SEATTLE – The state Department of Transportation is telling commuters who drive into Seattle to be prepared for delays in the foreseeable future.
A steel beam that holds a portion of the southbound SR-99 Aurora Bridge deck is failing after years of corrosion and heavy traffic.
And while WSDOT engineers are busy formulating a plan to fix the problem, getting all the southbound lanes back open may take longer than a week.
The problem was first spotted during a routine two-year inspection last August, according to a WSDOT spokesperson. But the severity of the problem was only discovered this past weekend during a more close-up inspection.
The agency insists the bridge is safe, and closing the far-right lane to traffic is being done out of an abundance of caution.
The SR-99 Aurora Bridge is about 90 years old. While it’s in no danger of collapsing because of this past weekend’s discovery, the old structure is starting to show its age.
“The bridge is still safe, I want to stress that, the bridge is still safe for people to use,” said WSDOT spokesperson Bart Treece. “This lane closure is a precautionary measure until we can get that repair underway.”
This weekend a follow-up inspection discovered that one of the steel beams that supports a section of road decking had begun to fail.
WSDOT says after years of erosion and traffic, a portion of the right hand, the southbound lane had sunk by about half an inch under the pressure.
The supporting structure - called a stringer - is partially eroding, says WSDOT engineers. There are more than 50 stringers along the bridge’s deck. The follow-up inspection showed not only has one of the stringers begun to corrode from exposure and traffic pressure, so are some of the stringer’s supports.
“If we had noticed this earlier and had been aware it was a problem, we certainly would have addressed it earlier on,” said WSDOT bridge and structure engineer Mark Gaines.
Now the challenge remains how to fix the problem from above and on one of Seattle’s busiest highways.

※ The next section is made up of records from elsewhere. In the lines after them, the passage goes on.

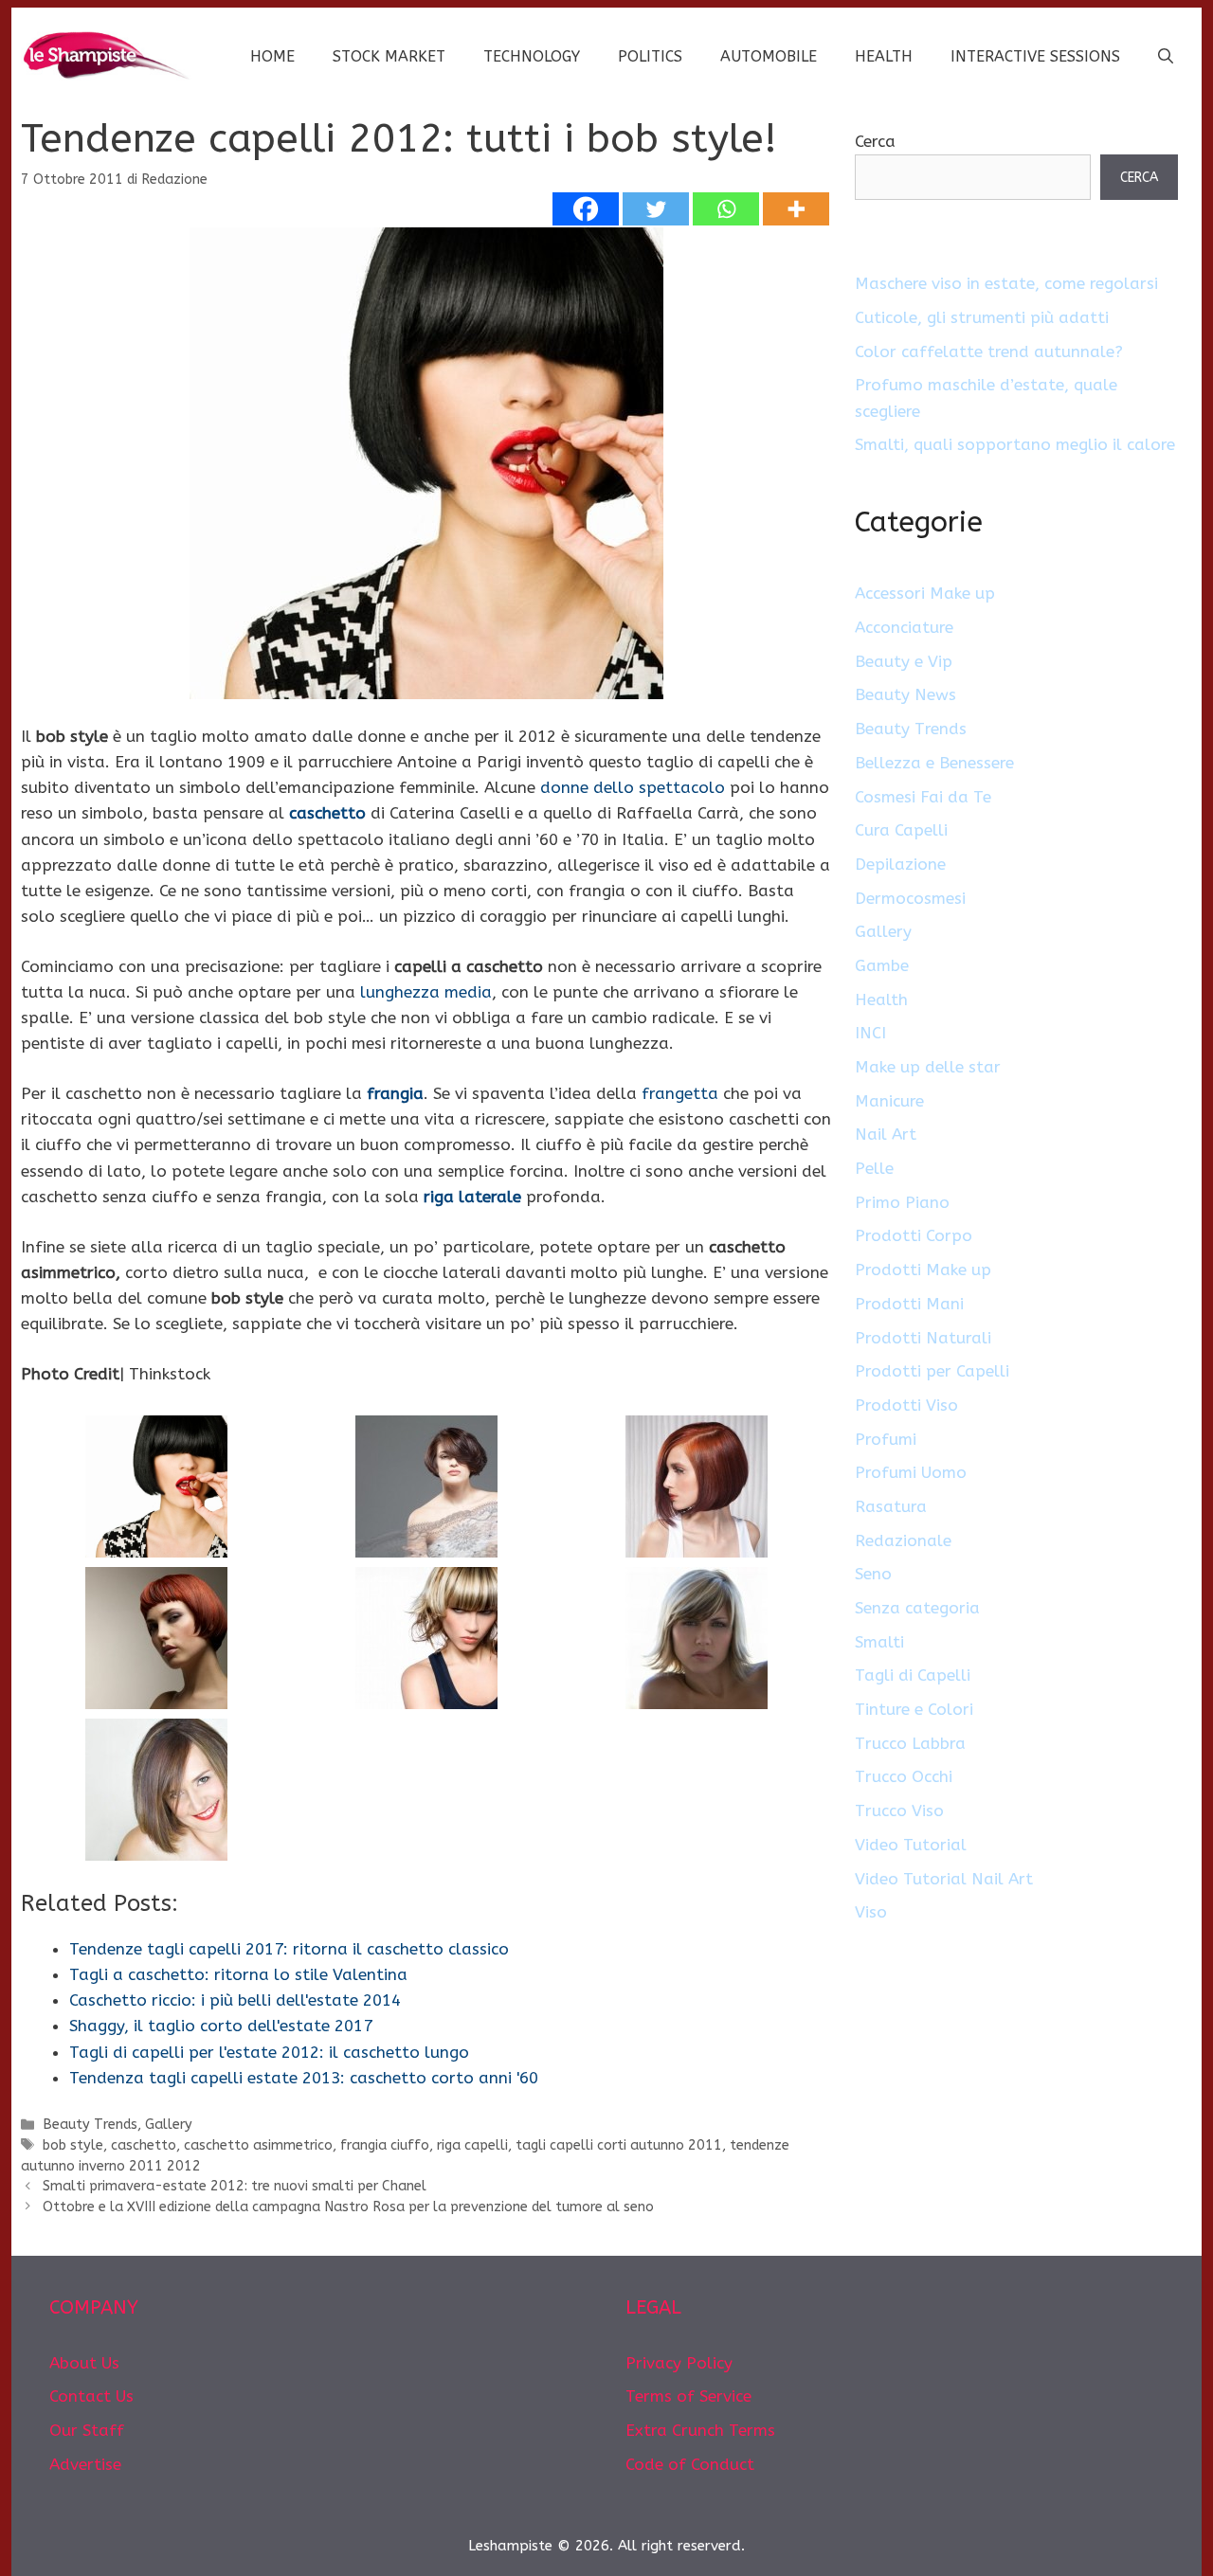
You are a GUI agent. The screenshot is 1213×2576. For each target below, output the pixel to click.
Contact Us (91, 2396)
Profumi (885, 1439)
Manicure (889, 1100)
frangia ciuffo (384, 2145)
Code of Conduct (689, 2464)
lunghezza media (426, 991)
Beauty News (905, 694)
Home (272, 56)
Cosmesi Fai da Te (923, 796)
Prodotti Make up (923, 1269)
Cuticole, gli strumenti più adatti (982, 317)
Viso (871, 1911)
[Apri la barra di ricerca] (1165, 57)
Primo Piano (902, 1202)
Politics (650, 56)
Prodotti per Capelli (932, 1370)
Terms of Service (688, 2396)
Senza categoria (917, 1607)
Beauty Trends (90, 2125)
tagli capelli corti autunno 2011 (619, 2145)
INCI (870, 1032)
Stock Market (389, 56)
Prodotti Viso (906, 1405)
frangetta (680, 1093)
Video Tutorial (911, 1844)
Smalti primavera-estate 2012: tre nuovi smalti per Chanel (234, 2186)
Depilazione (900, 864)
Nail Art (885, 1134)
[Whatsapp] (726, 208)
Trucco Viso (899, 1810)
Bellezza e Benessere (934, 762)
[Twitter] (656, 208)
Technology (531, 56)
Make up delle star (928, 1066)
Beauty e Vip (903, 661)
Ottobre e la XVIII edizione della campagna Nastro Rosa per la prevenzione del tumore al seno (348, 2207)
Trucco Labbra (910, 1743)
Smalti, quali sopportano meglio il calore (1015, 444)
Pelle (874, 1168)
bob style (73, 2145)
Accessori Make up (925, 593)
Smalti (879, 1641)
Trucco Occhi (903, 1776)
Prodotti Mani (909, 1303)
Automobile (768, 56)
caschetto (143, 2145)
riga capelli (472, 2145)
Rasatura (891, 1506)
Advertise (85, 2464)
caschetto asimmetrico (258, 2145)
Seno (873, 1573)
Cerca (875, 141)
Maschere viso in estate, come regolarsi (1006, 283)
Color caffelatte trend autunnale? (989, 351)
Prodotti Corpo (913, 1235)
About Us (84, 2362)
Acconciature (904, 627)
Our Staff (86, 2430)
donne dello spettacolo (632, 787)
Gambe (882, 965)
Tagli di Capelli (912, 1675)
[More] (796, 208)
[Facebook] (585, 208)
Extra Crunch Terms (700, 2430)
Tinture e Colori (914, 1709)
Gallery (168, 2125)
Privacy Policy (679, 2362)
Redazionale (903, 1540)
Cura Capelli (901, 829)
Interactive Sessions (1035, 56)
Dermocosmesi (910, 898)
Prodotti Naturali (923, 1337)
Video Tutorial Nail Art (944, 1878)
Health (884, 56)
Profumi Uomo (911, 1472)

WSDOT says engineers are working out how to get materials and construction crews into position while minimizing the impact to traffic – but completing that job may last beyond this week and could include even more lane closures.
Also, considering the bridge’s age, WSDOT says similar repairs could become more common as the materials that make up the structure have likely outlived their intended lifespan.
“Obviously, the cost to replace this bridge would be substantial, much less the traffic impacts to do that,” said Gaines. “So, I think we’re in a position to do the best we can.”
The lane closure on the right-hand southbound lane will last at least throughout the week as WSDOT says it doesn’t know yet exactly how long repairs could take.
Plus, completing the job may take even longer and an exact timeline is still being calculated.